3.     BUSINESS COMBINATION

        During the quarter, the Company completed the two-step acquisition of 41.5% of all the issued and outstanding common shares of the former Falconbridge that it did not previously own, pursuant to the offer to purchase dated March 9, 2005. The acquisition was done on a share-exchange basis with one common share of the former Falconbridge exchanged for 1.77 common shares of the Company. The former Falconbridge is a producer of nickel, copper, cobalt and platinum and has mining and metallurgical operations mainly in Canada and South America.

        The first step of the acquisition was completed on May 5, 2005 when the Company successfully acquired 32.3% of all the issued and outstanding common shares of the former Falconbridge, increasing its ownership to 90.8% of the outstanding former Falconbridge common shares.


        On June 30, 2005, the Company completed the second step of the acquisition by proceeding with its intent to acquire the remaining 9.2% of the former Falconbridge common shares and assumed 100% of the preferred shares and stock options obligations of the former Falconbridge. The second step of the acquisition was completed by way of an amalgamation of Noranda and the former Falconbridge ("the Amalgamation") and the newly amalgamated company is continued under the name Falconbridge Limited. The results of operation of the former Falconbridge from April 1, 2005 to May 4, 2005 have been included in the company's consolidated statements of earnings at 58.5% and from May 5, 2005 to June 30, 2005 at 90.8%. Beginning July 1, 2005, 100% of the results from operations have been included in the Company's consolidated statement of earnings.

        The allocation of the purchase price related to this acquisition is preliminary and will be refined as information relating to the valuation of operating capital assets and development projects is finalized. The preliminary fair values of the assets and liabilities of the former Falconbridge and the preliminary allocation of the purchase consideration are as follows:

 
  US$ millions except share price and number of shares
 
Calculation of preliminary allocation of purchase price:        
Common shares of the Company issued to the former Falconbridge shareholders     132,840,681  
The average closing market price of the Company's shares over the six trading days from March 4 through March 11, 2005 (the purchase offer announcement date was March 9, 2005)   $ 19.07  
   
 
Fair value of the Company's common stock issued   $ 2,534  
Fair value of vested options assumed by the Company     6  
Direct acquisition costs incurred by the Company     22  
   
 
Total purchase price   $ 2,562  
   
 

Preliminary fair value of assets acquired by the Company

 

 

 

 
  Cash and cash equivalents     353  
  Accounts receivable     178  
  Metals and other inventories     308  
  Operating capital assets     3,099  
  Development projects     588  
  Investments and other assets     45  

Preliminary fair value of liabilities assumed by the Company

 

 

 

 
  Accounts and taxes payable     (177 )
  Debt due within one year     (106 )
  Long-term debt     (480 )
  Future income taxes     (844 )
  Asset retirement obligation, pension and other provisions     (257 )
  Interests of other shareholders     (15 )
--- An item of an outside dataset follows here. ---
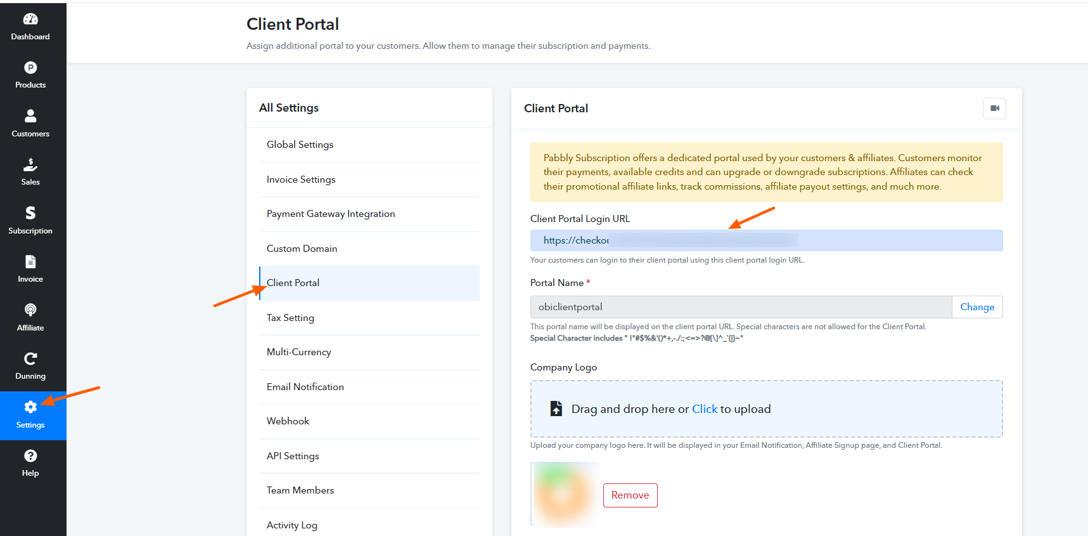Select Payment Gateway Integration settings
The width and height of the screenshot is (1088, 536).
point(331,214)

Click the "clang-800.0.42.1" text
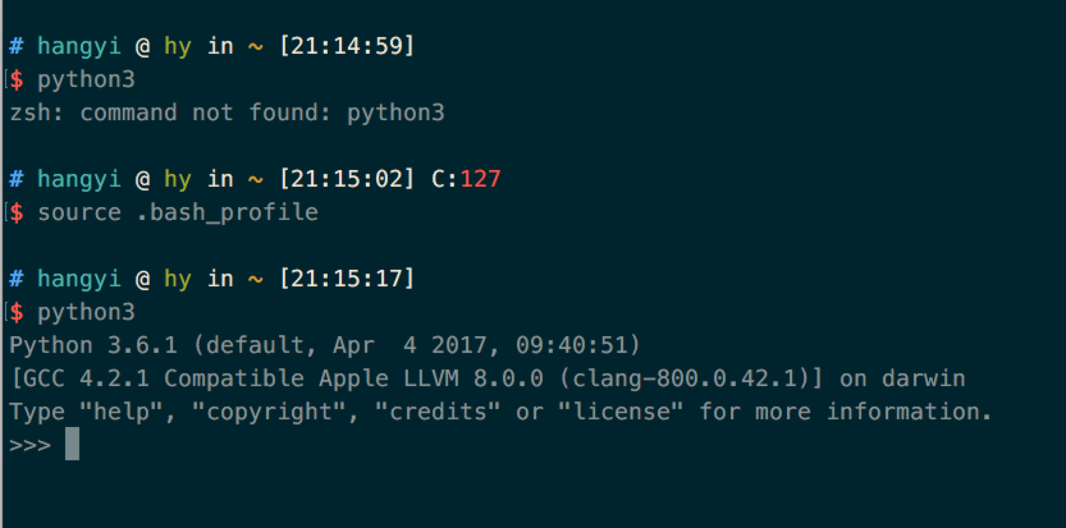tap(686, 378)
Preferred shares assumed by the Company

 

 

(130

)
   
 
Net assets purchased   $ 2,562  
   
 

4.     ISSUANCE OF DEBENTURES

        On June 8, 2005, the Company sold $250 aggregate principal amount of 12-year notes and $250 aggregate principal amount of 30-year notes under the Company's base shelf prospectus. The 12-year notes, which are unsecured, bear interest at the rate of 5.5% per annum and mature on June 15, 2017. The 30-year notes, which are also unsecured, bear interest at the rate of 6.2% per annum and mature on June 15, 2035. Both series of notes are redeemable in whole or in part at any time at a redemption price equal to 100% of their principal amount plus a make-whole premium.

5.     JUNIOR PREFERRED SHARES

        On May 5, 2005, 63.4 million common shares of the Company were repurchased in exchange for 50 million of three series of junior preferred shares with a fair value of $1,250. In accordance with the amended CICA 3860, these preferred shares are accounted for as liabilities and they are measured at their fair value which is the closing quoted market price on the their first trading day of May 5, 2005. The junior preference shares consist of 20 million Series 1 Shares, 20 million Series 2 Shares, and 10 million Series 3 Shares. The holders of Series 1 Shares are entitled to receive dividends in the amount of $1.50 per share, per annum, payable quarterly. The Series 1 Shares are redeemable by the Company at any time and must be redeemed by the Company on the date that is five years plus one day from the date of issue of the Series 1 Shares. The holders of Series 2 Shares are entitled to receive dividends in the amount of $1.5625 per share, per annum, payable quarterly. The Series 2 Shares are redeemable by the Company at any time and must be redeemed by the Company on June 30, 2012. The holders of Series 3 Shares are entitled to receive dividends in the amount of $1.625 per share, per annum, payable quarterly. The Series 3 Shares are redeemable by the Company at any time and must be redeemed by the Company on June 30, 2015.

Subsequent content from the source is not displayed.